The Compact apportions 15 million acre-feet (maf) of water between the Upper and Lower Basin, and the Lee Ferry gage determines how much water is delivered from the Upper to the Lower Basin. At the time, the Commissioner’s viewed the Colorado river and its tributaries to have more than this 15 maf allotment (e.g., Compact Section IIIc allows the Lower Basin to increase its beneficial use by 1 maf). Discussed in this talk are different gage-based (1895-1922) estimates for Lee Ferry flow that were available during Compact ratification. These mostly justify a view of an abundant river at the time – the best available science. Flow inferences from earlier proxy information, less supportive of an abundant river but also less reliable, are briefly discussed. Key to this talk’s argument is that statistics of Lee Ferry flow – especially for decadal periods that dictate Compact performance– based on then available gage data could not have reasonably forseen the low flows that would dominate the post-ratification era (1930-present). Other policies better reflect the political roots of today’s crisis: the Compact’s inflexible governance, and subsequent decisions to fully develop Lower Basin water rights in the 1960s at which time data were adequate to confidently reveal a much lower yielding river.

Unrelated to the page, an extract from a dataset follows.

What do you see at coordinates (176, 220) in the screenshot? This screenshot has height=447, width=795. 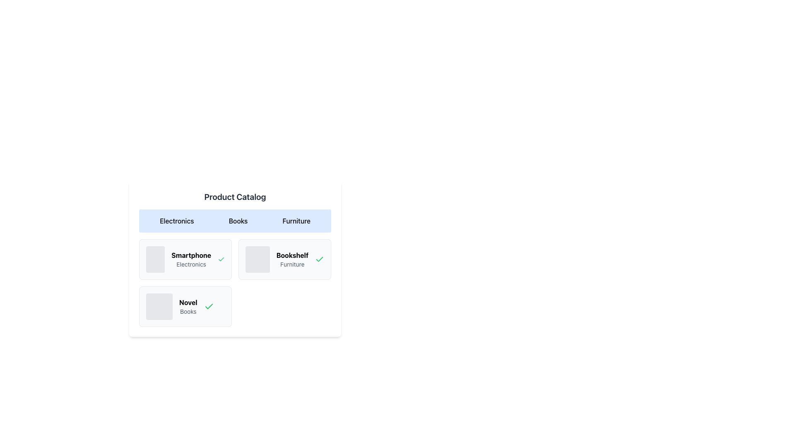 I see `the 'Electronics' button, which is the first button in a row of three buttons, to activate its hover effect` at bounding box center [176, 220].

Likewise, there are strong physical roots for today’s water crisis. These arise from less precipitation and warmer temperatures over the Upper Basin, especially compared to the pre-Compact era meteorology. Evidence from multi-model large ensemble climate simulations reveals precipitation decline almost certainly occurred via natural variability. On the other hand, most of the warming has resulted from human-induced change. The river’s sensitivity to warming is uncertain but likely accounts for much less than ½ of the flow declines since the pre-Compact era. We explore the future using an empirical model of Lee Ferry flow sensitivity to combined effects of precipitation and temperature variations, the latter derived from climate simulations. A range of plausible sensitives are considered. The resulting projections of Colorado River flow for the 2026-2050 period of new Interim Guidelines reveals an appreciable probability for increasing flows, especially when compared to observed low flows of 2000-2022.